Document segment →
You are viewing a plain text version of this content. The canonical link for it is here.
Posted to commits@spark.apache.org by we...@apache.org on 2016/02/25 13:43:56 UTC
spark git commit: [SPARK-13473][SQL] Don't push predicate through project with nondeterministic field(s)

Repository: spark
Updated Branches:
  refs/heads/master 2e44031fa -> 3fa6491be


[SPARK-13473][SQL] Don't push predicate through project with nondeterministic field(s)

## What changes were proposed in this pull request?

Predicates shouldn't be pushed through project with nondeterministic field(s).

See https://github.com/graphframes/graphframes/pull/23 and SPARK-13473 for more details.

This PR targets master, branch-1.6, and branch-1.5.

## How was this patch tested?

A test case is added in `FilterPushdownSuite`. It constructs a query plan where a filter is over a project with a nondeterministic field. Optimized query plan shouldn't change in this case.

Author: Cheng Lian <li...@databricks.com>

Closes #11348 from liancheng/spark-13473-no-ppd-through-nondeterministic-project-field.

Dataset records →
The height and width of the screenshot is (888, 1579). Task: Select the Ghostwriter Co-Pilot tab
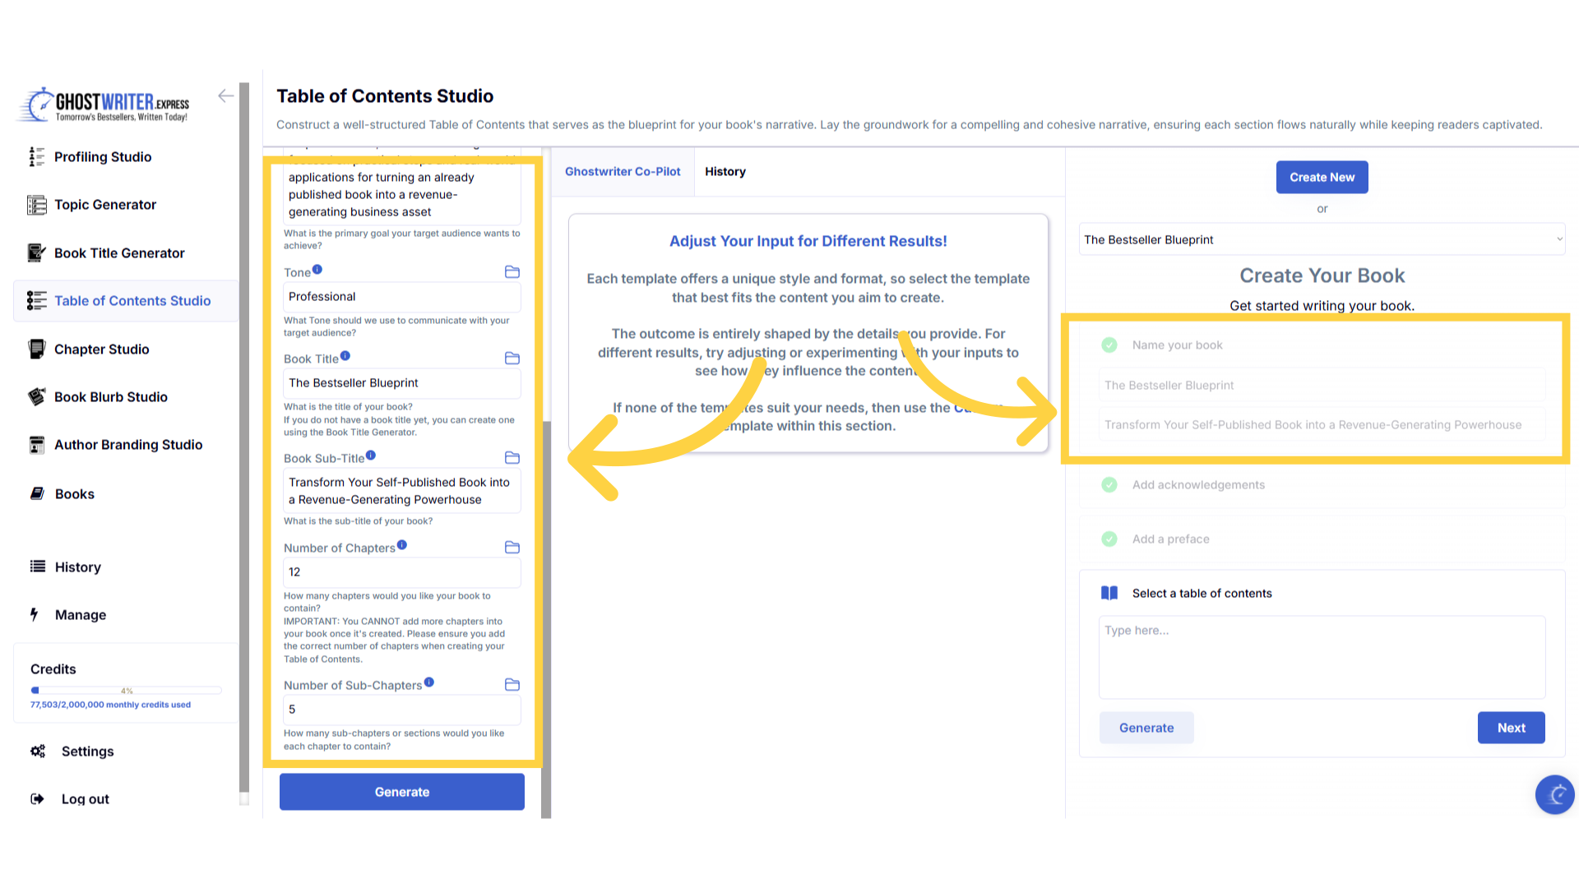click(623, 172)
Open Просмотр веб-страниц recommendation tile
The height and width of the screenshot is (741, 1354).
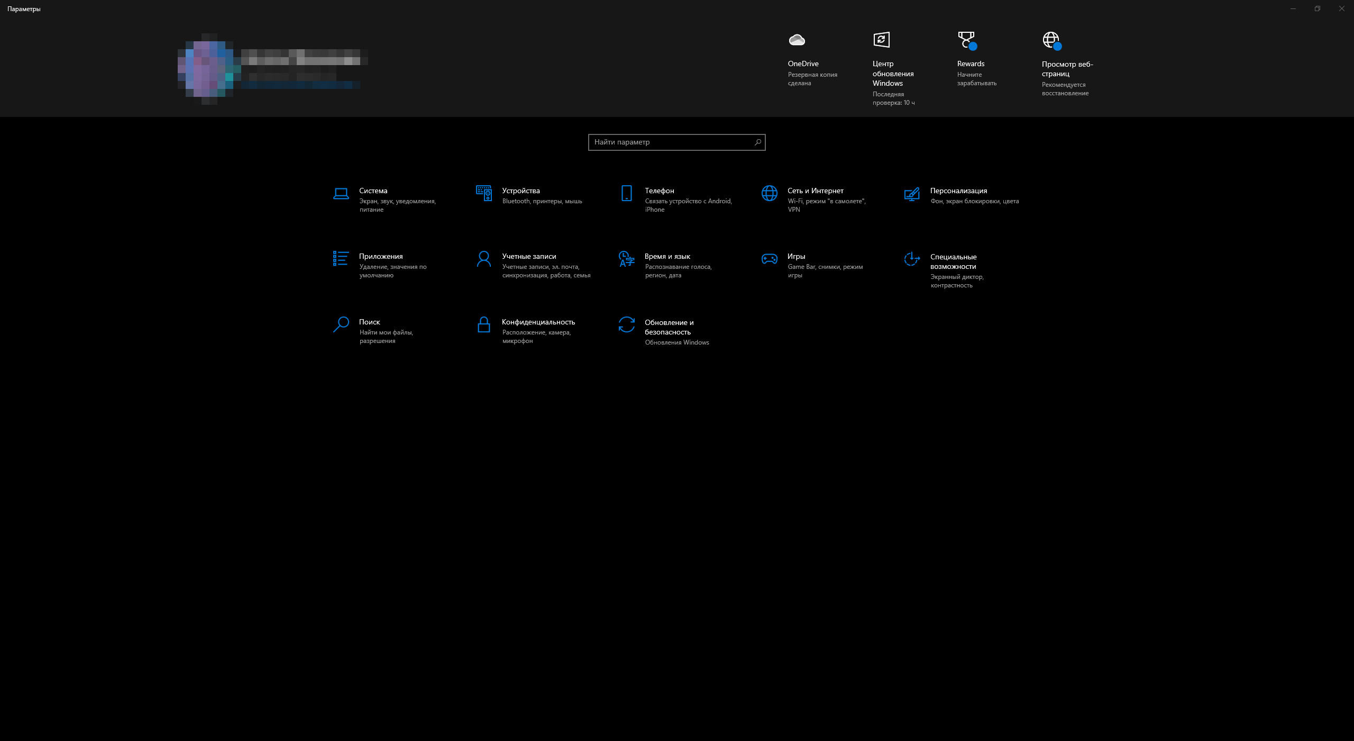1051,40
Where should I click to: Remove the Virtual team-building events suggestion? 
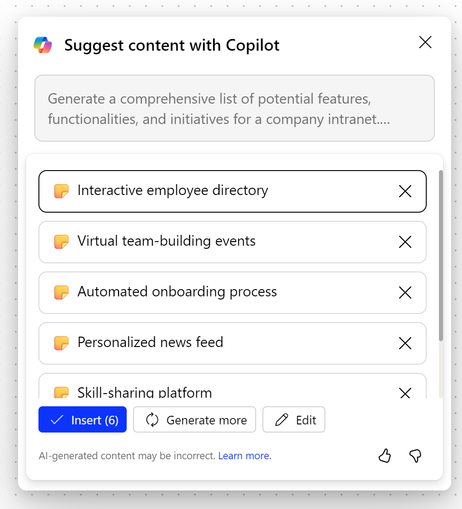pos(405,242)
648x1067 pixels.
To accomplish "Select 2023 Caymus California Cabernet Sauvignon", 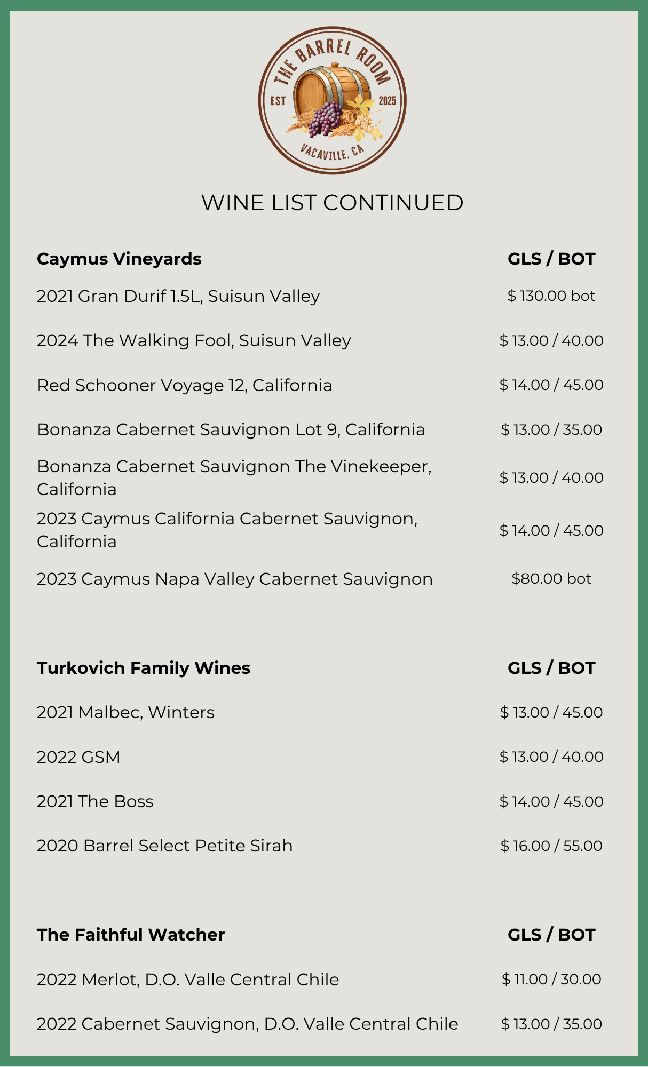I will point(227,530).
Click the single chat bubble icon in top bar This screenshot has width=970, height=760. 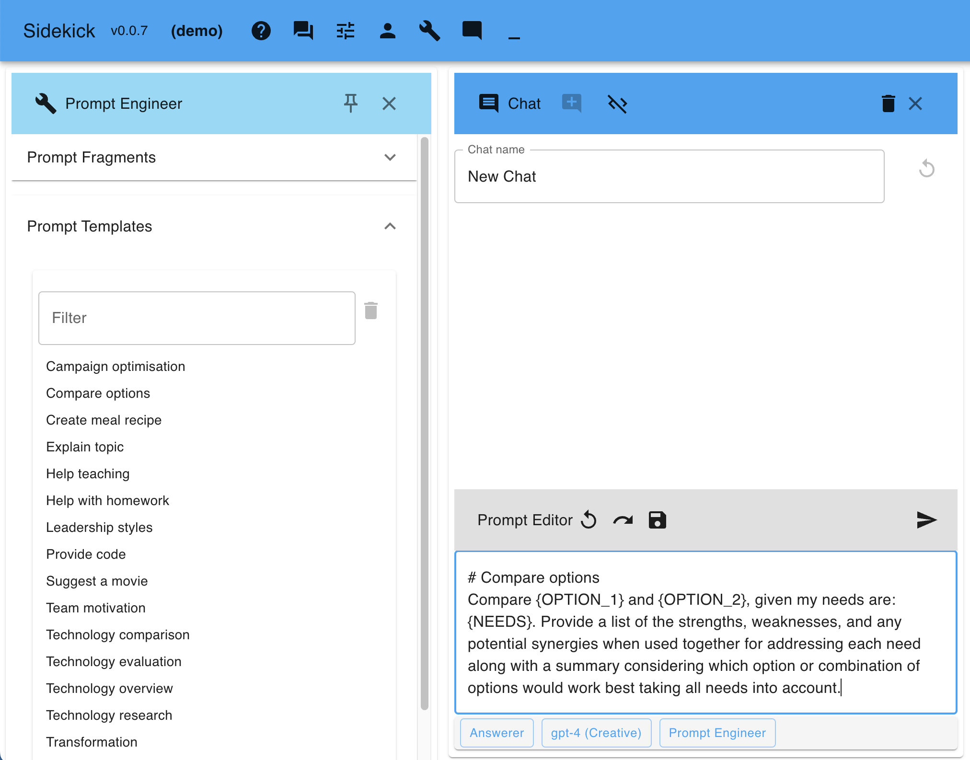[x=472, y=30]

Tasks →
(a) Which test suite received a new test case in the Spark commit message?
(b) Reproduce the records from their first line through the line containing "pos(405,242)", with "screenshot" replaced by "image" and everything else unchanged. Leave the pictures out.

Solution set →
(a) `FilterPushdownSuite`

(b)
The height and width of the image is (888, 1579). Task: Select the Ghostwriter Co-Pilot tab
click(623, 172)
Open Просмотр веб-страниц recommendation tile
The height and width of the image is (741, 1354).
1051,40
Where should I click to: Remove the Virtual team-building events suggestion? 
pos(405,242)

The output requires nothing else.